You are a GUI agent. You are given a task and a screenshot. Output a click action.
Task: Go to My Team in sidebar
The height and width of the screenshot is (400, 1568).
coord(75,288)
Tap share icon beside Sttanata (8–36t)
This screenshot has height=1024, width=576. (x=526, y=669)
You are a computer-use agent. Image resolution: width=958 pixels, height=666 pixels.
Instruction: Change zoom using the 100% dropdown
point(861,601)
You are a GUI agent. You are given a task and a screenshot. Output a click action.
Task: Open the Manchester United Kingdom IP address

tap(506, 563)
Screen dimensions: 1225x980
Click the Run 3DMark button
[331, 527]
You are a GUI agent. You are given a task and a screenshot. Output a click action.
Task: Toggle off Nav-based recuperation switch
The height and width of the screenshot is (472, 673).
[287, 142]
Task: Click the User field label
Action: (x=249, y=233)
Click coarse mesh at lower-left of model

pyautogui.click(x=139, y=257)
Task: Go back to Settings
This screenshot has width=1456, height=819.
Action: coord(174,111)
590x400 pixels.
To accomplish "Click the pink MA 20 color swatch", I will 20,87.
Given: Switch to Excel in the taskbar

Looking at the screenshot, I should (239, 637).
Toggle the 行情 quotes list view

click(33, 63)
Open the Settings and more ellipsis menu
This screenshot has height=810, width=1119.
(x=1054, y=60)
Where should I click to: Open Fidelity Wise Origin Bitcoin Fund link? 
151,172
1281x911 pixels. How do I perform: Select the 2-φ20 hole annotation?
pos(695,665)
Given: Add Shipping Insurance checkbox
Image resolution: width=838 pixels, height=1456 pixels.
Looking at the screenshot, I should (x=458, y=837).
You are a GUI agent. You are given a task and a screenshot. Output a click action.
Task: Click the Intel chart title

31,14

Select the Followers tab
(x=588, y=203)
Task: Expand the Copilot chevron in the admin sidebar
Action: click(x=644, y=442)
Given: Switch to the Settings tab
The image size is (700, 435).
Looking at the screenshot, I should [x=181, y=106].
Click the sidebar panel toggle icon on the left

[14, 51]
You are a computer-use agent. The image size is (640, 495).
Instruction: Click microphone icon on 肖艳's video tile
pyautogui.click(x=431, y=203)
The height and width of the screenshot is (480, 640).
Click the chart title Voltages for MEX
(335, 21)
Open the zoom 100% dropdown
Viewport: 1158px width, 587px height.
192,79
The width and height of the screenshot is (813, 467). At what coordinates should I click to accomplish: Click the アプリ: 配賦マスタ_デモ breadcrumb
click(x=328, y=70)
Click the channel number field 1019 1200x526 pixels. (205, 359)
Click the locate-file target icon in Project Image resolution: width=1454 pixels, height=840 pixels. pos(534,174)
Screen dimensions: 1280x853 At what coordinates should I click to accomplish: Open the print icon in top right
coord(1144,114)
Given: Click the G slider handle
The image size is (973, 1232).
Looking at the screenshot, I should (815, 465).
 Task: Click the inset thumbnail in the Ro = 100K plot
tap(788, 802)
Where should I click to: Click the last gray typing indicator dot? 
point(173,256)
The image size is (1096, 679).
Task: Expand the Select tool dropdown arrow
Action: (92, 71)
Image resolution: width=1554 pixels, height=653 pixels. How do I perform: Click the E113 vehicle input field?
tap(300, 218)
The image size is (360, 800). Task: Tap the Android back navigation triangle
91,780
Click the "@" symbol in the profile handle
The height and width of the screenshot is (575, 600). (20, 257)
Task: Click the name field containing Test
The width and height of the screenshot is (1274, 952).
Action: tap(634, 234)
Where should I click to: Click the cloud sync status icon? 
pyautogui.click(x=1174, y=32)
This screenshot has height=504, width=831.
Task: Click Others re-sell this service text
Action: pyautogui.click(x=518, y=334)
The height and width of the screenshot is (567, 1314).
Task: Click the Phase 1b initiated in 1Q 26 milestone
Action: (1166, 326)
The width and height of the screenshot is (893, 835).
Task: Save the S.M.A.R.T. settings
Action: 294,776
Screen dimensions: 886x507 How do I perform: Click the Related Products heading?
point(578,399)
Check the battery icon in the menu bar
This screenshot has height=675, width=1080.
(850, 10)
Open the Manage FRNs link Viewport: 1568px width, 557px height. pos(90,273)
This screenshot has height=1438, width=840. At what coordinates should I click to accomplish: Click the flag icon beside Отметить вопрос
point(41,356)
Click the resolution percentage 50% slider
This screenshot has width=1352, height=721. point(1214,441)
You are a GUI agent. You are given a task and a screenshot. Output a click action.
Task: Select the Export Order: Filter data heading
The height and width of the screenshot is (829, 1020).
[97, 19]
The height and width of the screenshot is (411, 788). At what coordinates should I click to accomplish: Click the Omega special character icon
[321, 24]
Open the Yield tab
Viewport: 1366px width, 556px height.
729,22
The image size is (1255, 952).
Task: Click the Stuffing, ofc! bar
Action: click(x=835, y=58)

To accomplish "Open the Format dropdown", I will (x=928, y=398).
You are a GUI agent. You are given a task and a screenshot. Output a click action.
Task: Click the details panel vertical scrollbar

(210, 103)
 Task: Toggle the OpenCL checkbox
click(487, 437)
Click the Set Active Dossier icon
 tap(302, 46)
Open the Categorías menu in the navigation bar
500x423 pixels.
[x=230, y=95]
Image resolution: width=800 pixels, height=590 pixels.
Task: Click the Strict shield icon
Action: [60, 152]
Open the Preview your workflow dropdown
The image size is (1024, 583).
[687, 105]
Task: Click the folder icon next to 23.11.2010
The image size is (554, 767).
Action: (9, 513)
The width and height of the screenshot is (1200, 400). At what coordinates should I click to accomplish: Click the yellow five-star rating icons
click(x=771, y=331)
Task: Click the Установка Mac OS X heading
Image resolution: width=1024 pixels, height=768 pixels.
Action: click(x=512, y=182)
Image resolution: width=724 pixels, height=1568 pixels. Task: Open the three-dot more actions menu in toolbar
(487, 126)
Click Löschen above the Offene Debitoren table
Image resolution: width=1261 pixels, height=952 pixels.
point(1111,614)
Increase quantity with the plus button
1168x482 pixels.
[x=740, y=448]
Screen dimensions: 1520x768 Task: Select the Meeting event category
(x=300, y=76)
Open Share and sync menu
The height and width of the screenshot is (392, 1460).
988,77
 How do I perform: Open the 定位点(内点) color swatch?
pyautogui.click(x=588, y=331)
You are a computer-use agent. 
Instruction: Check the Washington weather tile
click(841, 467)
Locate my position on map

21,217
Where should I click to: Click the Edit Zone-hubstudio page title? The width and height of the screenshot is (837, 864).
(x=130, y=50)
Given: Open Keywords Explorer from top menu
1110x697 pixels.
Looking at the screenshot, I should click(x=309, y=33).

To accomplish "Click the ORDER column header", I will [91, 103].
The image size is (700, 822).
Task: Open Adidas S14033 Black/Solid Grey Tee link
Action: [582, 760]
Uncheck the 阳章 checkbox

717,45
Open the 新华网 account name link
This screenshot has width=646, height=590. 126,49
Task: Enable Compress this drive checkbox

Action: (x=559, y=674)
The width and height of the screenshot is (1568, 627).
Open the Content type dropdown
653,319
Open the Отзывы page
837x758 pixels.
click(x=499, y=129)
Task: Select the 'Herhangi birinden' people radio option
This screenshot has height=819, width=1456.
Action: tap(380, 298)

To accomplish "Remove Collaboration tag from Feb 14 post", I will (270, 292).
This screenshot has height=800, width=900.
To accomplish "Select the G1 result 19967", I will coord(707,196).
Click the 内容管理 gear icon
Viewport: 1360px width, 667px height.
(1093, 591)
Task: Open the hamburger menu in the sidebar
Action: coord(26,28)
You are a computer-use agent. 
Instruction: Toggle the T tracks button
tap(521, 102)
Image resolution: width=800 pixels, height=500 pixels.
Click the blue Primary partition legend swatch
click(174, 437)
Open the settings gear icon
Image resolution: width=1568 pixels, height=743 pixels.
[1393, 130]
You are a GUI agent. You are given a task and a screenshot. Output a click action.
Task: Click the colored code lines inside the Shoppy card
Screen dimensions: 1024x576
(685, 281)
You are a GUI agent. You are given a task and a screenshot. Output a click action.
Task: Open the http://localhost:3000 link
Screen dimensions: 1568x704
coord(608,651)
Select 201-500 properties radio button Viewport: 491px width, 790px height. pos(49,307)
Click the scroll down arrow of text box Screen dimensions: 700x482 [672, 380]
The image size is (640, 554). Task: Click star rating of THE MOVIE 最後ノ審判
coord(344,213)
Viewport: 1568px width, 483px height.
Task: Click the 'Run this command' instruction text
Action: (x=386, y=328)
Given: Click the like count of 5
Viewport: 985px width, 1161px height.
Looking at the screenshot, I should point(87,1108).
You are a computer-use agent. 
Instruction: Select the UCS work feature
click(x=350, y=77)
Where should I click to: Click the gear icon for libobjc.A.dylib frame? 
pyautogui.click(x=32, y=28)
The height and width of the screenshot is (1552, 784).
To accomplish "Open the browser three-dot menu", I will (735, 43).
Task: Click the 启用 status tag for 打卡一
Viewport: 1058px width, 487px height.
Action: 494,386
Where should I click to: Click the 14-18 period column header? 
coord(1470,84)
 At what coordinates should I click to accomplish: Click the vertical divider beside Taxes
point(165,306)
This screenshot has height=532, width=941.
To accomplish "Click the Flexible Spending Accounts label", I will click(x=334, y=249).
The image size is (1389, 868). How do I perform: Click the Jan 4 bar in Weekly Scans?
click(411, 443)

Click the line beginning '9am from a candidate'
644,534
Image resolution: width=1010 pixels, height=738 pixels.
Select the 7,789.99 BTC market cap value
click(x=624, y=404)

⁂

▶ **WHAT THE TASK REQUIRES**: Using the listing above, say how many of its lines contain the string "radio", giving nothing but the figure.

▶ **FINAL ANSWER**: 2